Goal of the exercise = A faithful, word-for-word copy of the records is required, and it must contain no pictures.

Stored data

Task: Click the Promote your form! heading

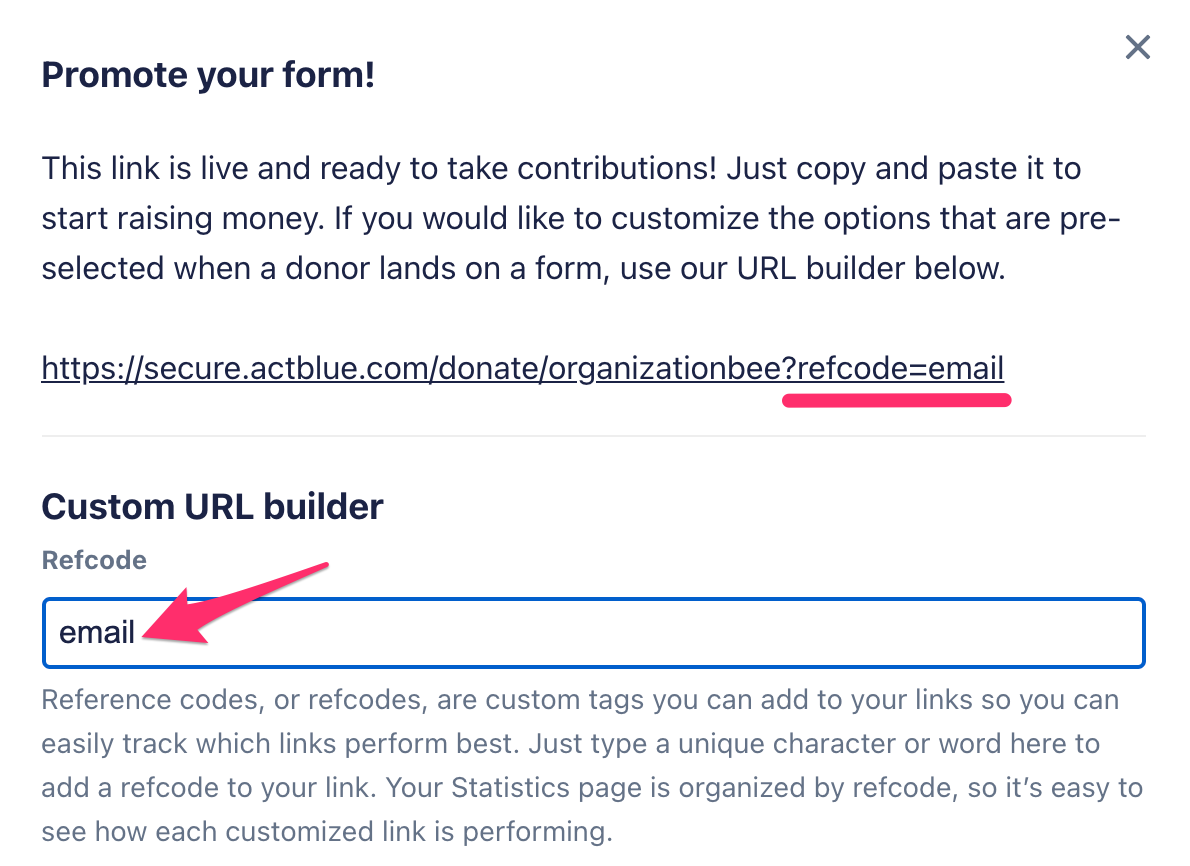Action: [x=208, y=75]
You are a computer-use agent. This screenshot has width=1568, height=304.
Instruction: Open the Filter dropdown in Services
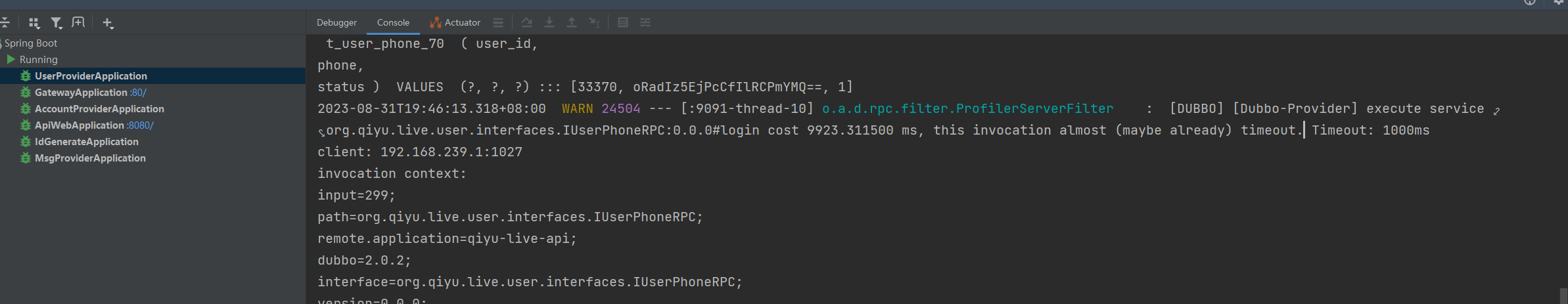click(x=57, y=23)
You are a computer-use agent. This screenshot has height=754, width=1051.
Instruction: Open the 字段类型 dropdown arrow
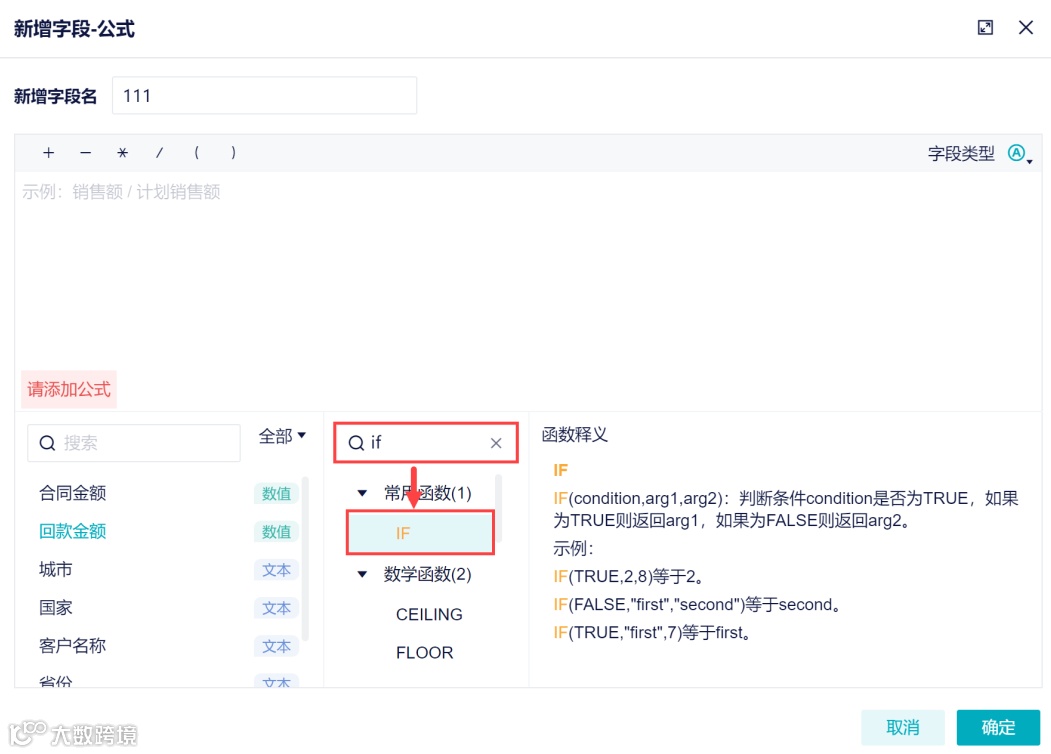pos(1030,158)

Response to this task =
Task: Click the Promote your form! heading

Action: [x=208, y=75]
You are a computer-use agent. This screenshot has width=1568, height=304.
Instruction: Open the Filter dropdown in Services
click(x=57, y=23)
You are a computer-use agent. This screenshot has height=754, width=1051.
Instruction: Open the 字段类型 dropdown arrow
pos(1030,158)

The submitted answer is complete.